"Shark Tank" Competition Used To Select Education Tech 57
theodp writes "With support from the Bill & Melinda Gates Foundation and the tech billionaire-backed NewSchools Venture Fund, the Silicon Valley Education Foundation used a competition based on the reality show Shark Tank to determine which educational technology entrepreneurs would win the right to have teachers test their technology on students for the rest of the year. 'Ten companies, selected from 80 original applicants,' reports Mercury News columnist Mike Cassidy, 'had three minutes to convince a panel of educators and then a panel of business brains that their ideas would be a difference maker in middle school math classes.' The winners? Blendspace, which helps teachers create digital lessons using Web-based content; Front Row Education, which generates individual quizzes for students and tracks their progress as they work through problems; LearnBop, which offers an automated tutoring system with content written by math teachers; and Zaption, which lets teachers use existing online videos as lessons by adding quizzes, discussion sections, images and text."
Yeah? (Score:1)
And who is ensuring that the companies aren't going to harvest, retain, and ultimately sell all of the data about those kids?

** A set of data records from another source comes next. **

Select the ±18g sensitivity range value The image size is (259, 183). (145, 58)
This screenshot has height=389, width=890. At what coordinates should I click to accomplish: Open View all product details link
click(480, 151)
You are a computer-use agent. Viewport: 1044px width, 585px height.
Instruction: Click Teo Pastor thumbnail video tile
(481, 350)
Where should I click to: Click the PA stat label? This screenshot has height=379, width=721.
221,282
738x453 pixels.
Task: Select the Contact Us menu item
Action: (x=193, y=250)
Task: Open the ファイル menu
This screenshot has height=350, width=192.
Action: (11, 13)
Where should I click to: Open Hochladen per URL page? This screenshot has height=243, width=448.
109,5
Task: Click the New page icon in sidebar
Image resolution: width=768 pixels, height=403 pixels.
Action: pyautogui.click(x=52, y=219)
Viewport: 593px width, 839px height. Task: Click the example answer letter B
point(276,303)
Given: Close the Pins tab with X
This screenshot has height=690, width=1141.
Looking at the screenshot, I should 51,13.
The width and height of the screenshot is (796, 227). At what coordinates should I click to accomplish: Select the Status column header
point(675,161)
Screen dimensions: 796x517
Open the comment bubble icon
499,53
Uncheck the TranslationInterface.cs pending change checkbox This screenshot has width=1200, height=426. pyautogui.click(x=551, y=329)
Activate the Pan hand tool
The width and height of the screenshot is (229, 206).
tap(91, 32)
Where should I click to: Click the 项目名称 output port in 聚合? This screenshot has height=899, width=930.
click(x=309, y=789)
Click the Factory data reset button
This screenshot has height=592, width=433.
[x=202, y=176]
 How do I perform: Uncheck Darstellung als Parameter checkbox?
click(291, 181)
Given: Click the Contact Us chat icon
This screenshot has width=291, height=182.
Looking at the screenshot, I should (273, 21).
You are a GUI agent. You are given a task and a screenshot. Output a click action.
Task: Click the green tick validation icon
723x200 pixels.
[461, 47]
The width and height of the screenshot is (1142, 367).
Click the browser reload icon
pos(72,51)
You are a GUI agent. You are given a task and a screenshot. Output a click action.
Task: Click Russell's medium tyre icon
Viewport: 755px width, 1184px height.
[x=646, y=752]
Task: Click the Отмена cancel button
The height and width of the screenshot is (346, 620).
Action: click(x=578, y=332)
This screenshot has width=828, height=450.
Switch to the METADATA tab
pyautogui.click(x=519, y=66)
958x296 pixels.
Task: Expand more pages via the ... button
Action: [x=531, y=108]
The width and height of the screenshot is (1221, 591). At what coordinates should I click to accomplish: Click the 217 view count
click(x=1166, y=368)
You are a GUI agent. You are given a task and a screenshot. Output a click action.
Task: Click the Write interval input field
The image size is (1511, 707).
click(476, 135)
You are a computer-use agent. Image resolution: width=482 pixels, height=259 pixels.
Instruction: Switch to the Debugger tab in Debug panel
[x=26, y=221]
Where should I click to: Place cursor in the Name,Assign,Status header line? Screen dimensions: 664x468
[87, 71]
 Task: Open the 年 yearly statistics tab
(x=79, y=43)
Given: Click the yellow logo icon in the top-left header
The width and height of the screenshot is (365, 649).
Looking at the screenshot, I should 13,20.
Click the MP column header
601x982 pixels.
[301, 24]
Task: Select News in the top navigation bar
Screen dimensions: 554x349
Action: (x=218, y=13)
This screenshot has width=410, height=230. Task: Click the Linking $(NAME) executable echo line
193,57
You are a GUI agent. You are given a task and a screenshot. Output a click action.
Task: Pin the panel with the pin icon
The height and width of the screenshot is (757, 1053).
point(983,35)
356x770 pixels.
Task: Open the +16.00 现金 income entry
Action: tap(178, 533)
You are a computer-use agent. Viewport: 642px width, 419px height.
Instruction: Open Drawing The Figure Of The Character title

The answer, probably nobody.
Technology and money are fine (Score:2, Insightful)
but the simple method of firing 10% of the worst teachers and reassigning their students to the rest does more to improve schools than anything else.
Most teachers know who the worst of the worst are. Principals know.
If union rules make such an act impossible, keep these 10% worst teachers on payroll and have them sit around watching youtube, but send their students to better teachers.
Re: (Score:3)
but the simple method of firing 10% of the worst teachers and reassigning their students to the rest does more to improve schools than anything else.
If such a simple method always worked then you could apply it recursively to improve results further. Clearly, many schools need more than 9 teachers therefore the reality must be more complex than you claim.
Re: (Score:2)
If such a simple method always worked then you could apply it recursively to improve results further.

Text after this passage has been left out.